• [Work request]: Return each line exactly as written. Begin with the first line of the entries and end with the line that has "Task: Open the Tyre Care menu".

BEGIN Information supplied

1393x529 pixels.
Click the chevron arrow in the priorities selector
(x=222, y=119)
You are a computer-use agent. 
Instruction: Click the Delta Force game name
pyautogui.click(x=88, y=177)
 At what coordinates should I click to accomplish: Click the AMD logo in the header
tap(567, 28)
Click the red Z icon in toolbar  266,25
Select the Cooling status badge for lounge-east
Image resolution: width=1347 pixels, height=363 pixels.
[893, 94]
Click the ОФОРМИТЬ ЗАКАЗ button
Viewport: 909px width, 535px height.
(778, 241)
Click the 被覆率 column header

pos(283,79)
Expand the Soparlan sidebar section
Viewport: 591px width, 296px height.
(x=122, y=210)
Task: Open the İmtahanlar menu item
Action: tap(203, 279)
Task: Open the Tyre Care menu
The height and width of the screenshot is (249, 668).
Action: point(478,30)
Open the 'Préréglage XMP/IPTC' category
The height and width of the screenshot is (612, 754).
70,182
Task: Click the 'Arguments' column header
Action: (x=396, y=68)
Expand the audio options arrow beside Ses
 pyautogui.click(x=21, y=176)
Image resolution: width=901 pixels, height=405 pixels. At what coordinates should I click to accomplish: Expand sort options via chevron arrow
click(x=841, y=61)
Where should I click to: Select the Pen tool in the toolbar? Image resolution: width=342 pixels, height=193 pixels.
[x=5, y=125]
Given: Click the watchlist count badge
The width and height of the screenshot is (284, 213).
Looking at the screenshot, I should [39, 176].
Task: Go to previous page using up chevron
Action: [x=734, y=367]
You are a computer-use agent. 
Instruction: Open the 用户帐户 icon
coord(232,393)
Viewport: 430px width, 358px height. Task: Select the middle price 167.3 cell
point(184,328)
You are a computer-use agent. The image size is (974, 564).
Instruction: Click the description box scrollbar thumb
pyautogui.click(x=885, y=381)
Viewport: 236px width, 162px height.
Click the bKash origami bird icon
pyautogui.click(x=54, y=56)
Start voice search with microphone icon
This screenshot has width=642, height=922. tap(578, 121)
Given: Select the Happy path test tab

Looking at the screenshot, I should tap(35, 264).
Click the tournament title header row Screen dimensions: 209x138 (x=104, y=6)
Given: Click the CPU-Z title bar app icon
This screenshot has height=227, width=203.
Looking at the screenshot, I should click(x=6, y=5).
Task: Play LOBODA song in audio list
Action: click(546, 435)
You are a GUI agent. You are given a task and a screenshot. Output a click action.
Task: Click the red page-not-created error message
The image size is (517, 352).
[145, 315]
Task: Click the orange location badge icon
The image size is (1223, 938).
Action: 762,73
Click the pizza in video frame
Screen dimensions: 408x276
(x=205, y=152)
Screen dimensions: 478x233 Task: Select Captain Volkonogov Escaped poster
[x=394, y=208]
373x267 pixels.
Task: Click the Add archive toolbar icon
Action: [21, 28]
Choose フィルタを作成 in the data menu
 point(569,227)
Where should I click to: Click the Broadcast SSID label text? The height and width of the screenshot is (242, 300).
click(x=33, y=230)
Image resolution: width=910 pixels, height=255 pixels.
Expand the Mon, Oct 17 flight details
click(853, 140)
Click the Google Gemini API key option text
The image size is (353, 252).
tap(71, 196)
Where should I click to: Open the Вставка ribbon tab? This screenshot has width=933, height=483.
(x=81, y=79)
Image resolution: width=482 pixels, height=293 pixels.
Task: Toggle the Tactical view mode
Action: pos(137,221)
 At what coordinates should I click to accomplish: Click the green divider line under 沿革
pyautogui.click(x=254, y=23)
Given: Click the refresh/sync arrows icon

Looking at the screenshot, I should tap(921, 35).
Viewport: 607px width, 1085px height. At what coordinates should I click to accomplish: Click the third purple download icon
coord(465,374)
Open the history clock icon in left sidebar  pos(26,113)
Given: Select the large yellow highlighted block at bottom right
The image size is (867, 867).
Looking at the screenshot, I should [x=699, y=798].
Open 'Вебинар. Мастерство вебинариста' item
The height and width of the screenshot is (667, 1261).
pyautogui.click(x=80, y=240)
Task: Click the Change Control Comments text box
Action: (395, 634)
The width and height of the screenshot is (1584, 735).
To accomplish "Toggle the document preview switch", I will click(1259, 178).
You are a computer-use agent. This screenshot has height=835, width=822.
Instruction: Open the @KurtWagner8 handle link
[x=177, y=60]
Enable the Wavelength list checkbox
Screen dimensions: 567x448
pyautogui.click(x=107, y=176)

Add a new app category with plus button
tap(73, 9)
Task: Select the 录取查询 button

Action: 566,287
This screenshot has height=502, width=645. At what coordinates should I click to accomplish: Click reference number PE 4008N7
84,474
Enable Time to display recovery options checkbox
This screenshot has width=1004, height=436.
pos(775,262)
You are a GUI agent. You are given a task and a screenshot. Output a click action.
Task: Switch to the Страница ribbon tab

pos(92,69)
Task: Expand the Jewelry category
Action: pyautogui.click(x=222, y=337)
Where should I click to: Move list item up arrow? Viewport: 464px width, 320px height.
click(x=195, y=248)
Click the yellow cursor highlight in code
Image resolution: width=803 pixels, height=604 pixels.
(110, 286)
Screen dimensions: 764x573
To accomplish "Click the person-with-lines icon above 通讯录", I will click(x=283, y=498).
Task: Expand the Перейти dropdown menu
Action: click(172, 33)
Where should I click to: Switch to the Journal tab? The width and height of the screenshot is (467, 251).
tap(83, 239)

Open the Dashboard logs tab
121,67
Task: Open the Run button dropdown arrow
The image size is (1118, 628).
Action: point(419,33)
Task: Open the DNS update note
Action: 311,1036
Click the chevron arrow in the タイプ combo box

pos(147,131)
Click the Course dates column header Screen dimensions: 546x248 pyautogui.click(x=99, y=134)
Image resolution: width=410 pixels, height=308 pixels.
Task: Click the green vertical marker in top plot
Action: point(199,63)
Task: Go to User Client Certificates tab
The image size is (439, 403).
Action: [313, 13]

END Information supplied

• [Answer area]:
1393x529 pixels.
Click the chevron arrow in the priorities selector
(x=222, y=119)
You are a computer-use agent. 
Instruction: Click the Delta Force game name
pyautogui.click(x=88, y=177)
 At what coordinates should I click to accomplish: Click the AMD logo in the header
tap(567, 28)
Click the red Z icon in toolbar  266,25
Select the Cooling status badge for lounge-east
Image resolution: width=1347 pixels, height=363 pixels.
[893, 94]
Click the ОФОРМИТЬ ЗАКАЗ button
Viewport: 909px width, 535px height.
(778, 241)
Click the 被覆率 column header

pos(283,79)
Expand the Soparlan sidebar section
Viewport: 591px width, 296px height.
(x=122, y=210)
Task: Open the İmtahanlar menu item
Action: tap(203, 279)
Task: Open the Tyre Care menu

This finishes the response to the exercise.